Gracie Bishop asked:

You are completely seized within for your several debt burdens. These debts burden are staggering on your mind all time and baffling you continuously. You are unable to reach any conclusion, as your financial condition is tight and you are unable to pay the debts. You might have also irritated with unending debt burdens even after repaying it consistently. At that time, you need a specific advice to fight with your adverse situation. Now, you are helped with Debt Management Advice that advises you for the best alternative and help you erasing your debt burdens easily.

Debt management advice can niche a plan to reduce your debt burden effectively. Assessing your credit situation and financial condition it can devise specific plan for you. Many agencies are providing debt management advice in the market and can be contacted offline and online both. Starting from the traditional banks and financial institution to several expertise agencies are working for your debt management. With the help of online method you can access a number of services providers that offer debt management advice at affordable cost.

Through debt management advice your outstanding debts are lowered effectively. The key process in this is to replace all your previous debt with a new one. This new loan carries a comparatively lower interest rate to that all of your previous debts. Thus, you have to now repay single installments for several of your previous debts with diverse interest rate. The key process of debt management is to lower your existing cost and make you capable on your exiting financial condition.

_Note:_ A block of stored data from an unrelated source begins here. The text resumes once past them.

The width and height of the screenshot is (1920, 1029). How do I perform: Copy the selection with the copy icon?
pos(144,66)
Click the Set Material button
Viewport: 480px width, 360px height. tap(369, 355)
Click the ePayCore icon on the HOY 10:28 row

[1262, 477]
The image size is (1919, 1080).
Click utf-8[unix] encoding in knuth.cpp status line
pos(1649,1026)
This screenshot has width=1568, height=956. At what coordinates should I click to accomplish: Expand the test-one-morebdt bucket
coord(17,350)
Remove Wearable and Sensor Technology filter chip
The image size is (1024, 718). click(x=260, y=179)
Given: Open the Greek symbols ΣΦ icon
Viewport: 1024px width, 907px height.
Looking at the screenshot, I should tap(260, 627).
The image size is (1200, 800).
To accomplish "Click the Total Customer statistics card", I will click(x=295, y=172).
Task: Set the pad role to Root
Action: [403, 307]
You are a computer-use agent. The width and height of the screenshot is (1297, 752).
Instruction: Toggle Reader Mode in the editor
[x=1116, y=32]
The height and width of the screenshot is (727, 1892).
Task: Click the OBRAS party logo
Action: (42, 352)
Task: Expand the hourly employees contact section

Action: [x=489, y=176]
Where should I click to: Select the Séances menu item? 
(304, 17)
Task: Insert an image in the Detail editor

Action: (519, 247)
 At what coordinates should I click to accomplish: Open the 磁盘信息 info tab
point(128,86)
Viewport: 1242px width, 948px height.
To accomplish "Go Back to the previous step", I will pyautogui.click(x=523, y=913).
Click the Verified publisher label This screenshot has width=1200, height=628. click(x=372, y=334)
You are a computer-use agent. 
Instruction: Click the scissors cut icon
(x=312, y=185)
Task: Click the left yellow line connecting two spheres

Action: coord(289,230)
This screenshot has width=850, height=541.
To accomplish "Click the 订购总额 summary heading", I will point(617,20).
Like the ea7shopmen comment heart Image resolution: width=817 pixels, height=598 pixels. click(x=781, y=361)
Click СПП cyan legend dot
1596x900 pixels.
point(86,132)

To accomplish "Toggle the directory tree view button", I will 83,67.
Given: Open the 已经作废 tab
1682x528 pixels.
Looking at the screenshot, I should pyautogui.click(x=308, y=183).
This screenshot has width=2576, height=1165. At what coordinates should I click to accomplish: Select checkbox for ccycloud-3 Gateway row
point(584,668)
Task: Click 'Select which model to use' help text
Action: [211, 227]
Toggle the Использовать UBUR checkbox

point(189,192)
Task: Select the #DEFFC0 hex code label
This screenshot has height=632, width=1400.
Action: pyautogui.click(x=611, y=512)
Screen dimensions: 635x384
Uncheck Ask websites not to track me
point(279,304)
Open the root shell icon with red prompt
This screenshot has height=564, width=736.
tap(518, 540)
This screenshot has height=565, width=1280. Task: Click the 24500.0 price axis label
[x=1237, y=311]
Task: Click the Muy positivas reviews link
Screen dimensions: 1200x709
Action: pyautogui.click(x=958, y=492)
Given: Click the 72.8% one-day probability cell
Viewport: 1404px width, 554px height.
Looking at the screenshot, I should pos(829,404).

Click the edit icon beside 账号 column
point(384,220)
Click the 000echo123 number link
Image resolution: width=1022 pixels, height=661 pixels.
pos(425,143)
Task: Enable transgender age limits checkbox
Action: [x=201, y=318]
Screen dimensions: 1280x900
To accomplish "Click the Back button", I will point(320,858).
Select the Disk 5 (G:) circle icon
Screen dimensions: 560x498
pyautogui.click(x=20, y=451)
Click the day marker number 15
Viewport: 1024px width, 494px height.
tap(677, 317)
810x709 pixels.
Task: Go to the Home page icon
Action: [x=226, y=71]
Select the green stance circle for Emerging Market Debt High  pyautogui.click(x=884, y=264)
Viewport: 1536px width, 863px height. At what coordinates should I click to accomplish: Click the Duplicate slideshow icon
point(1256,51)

Debt management advice works to provide you with required help for your credit situation so that you can keep away from debt in future also. Considering your current financial condition these agencies can suggest or even arrange a specific loan plan for your solution. For that they can charge a certain fee or even work on the percentage.

Debt management advice not only helps you lowering your current debt burden, but it can also help you in your bad credit situation. In time when you have CCJs, arrears, defaults, IVAs etc., debt management can help you access the required financial assistance easily.

Debt management advice can certainly be an imperative solution when your outstanding debts have become unaffordable to your financial condition. Any delay in that condition can adversely affect your economic condition. When facing multiple debts, you need expert services which you can get with debt management advice.